Forget the rivet-gun, Rosie! Shop!! The New York Times, in its "Pulse"
section of Sept. 30, notes that for $32 we, too, can acquire the loungewear
of choice "for New Yorkers who feel better staying at home just now":
"skinny scrubs," knockoffs of the medical professionals' standard, are
alluring in light blue and made particularly attractive by their "trimmer,
slightly boot-leg cut, which minimizes hips and thighs." (The author
thoughtfully acknowledges that concerns about hips and thighs might not be
"uppermost" in our thoughts as we "stagger to the newsstand" in the
morning.) The toll-free number to order is provided. Anxiety might keep us
at home, but shopping (and our "pulse"?) can go on unabated. Whether it's a
trip to fantasyland or fantasies about private retreats in one's pajamas,
the airwaves and newspapers are full of options to make us, the people
(otherwise known as the economy), feel better and "get back to normal."
Retail therapy for a nation.[...]
Where in all this is the dignity borne of mourning? In the wake of all our
losses, do we have no greater sense of our purpose than to get people to
spend money, pathetically chasing consumer goods in an attempt to salve our
wounds?
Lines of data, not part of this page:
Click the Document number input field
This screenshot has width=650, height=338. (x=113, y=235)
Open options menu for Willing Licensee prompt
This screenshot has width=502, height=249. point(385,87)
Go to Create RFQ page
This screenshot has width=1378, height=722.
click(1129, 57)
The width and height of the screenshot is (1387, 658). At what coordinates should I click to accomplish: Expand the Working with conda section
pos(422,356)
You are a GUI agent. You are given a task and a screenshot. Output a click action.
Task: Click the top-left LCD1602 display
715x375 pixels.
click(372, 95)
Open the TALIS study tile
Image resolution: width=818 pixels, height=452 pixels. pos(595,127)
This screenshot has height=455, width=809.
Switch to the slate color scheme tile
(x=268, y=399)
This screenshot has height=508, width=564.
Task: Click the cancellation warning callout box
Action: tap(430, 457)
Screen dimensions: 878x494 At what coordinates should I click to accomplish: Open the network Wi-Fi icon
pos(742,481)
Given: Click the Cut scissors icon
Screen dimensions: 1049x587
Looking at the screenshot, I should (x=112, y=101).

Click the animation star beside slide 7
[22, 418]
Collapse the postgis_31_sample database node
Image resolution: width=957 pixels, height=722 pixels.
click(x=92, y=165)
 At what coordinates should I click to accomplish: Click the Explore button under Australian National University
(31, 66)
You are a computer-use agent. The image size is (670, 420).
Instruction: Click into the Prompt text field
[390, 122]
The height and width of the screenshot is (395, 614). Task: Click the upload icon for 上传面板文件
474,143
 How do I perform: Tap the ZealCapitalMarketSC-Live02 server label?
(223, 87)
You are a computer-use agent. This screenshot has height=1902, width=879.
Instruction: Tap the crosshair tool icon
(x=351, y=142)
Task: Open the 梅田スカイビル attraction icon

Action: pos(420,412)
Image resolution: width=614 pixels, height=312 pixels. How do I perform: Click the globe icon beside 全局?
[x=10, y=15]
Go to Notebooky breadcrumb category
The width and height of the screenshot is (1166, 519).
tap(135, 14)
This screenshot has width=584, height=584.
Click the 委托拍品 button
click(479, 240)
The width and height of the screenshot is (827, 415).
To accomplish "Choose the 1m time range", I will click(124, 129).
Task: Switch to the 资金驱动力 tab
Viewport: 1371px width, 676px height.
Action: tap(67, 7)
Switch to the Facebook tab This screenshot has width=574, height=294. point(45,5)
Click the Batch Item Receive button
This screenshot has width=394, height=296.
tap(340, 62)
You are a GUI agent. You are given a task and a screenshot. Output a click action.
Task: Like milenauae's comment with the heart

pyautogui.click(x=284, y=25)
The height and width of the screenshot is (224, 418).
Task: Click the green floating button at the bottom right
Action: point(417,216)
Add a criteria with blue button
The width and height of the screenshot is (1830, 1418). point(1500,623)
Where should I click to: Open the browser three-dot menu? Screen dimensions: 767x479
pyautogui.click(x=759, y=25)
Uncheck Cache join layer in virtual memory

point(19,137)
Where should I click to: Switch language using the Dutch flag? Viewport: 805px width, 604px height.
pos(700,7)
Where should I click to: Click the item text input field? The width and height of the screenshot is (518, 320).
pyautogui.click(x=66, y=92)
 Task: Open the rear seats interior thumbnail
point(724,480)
Where is the time of quiet, of reflection on life, that death
should always bring? We should consider our impulses carefully, for they
are the best evidence yet that we have already surrendered the freedom that
we say we want to defend. Slaves to the mall, to our own consumption and
that of our neighbors, we find our liberty to abstain has been eroded. Such
restraint is not tolerated, but is feared, even abhorred by some as
unpatriotic.
But traditions of mourning rightly distance us from the patterns of
everyday life; they offer us a way to live out, symbolically, our sorrow,
to represent publicly the change that the loss has brought upon us. We are
told to be patient in the war to come; let us also be patient with
ourselves -- as human beings, not automaton-like economic actors -- as we
strive to understand how to live in light of this loss. Nothing we can buy
will provide the space for that reflection, although the demand that we do
so could well demoralize us even further.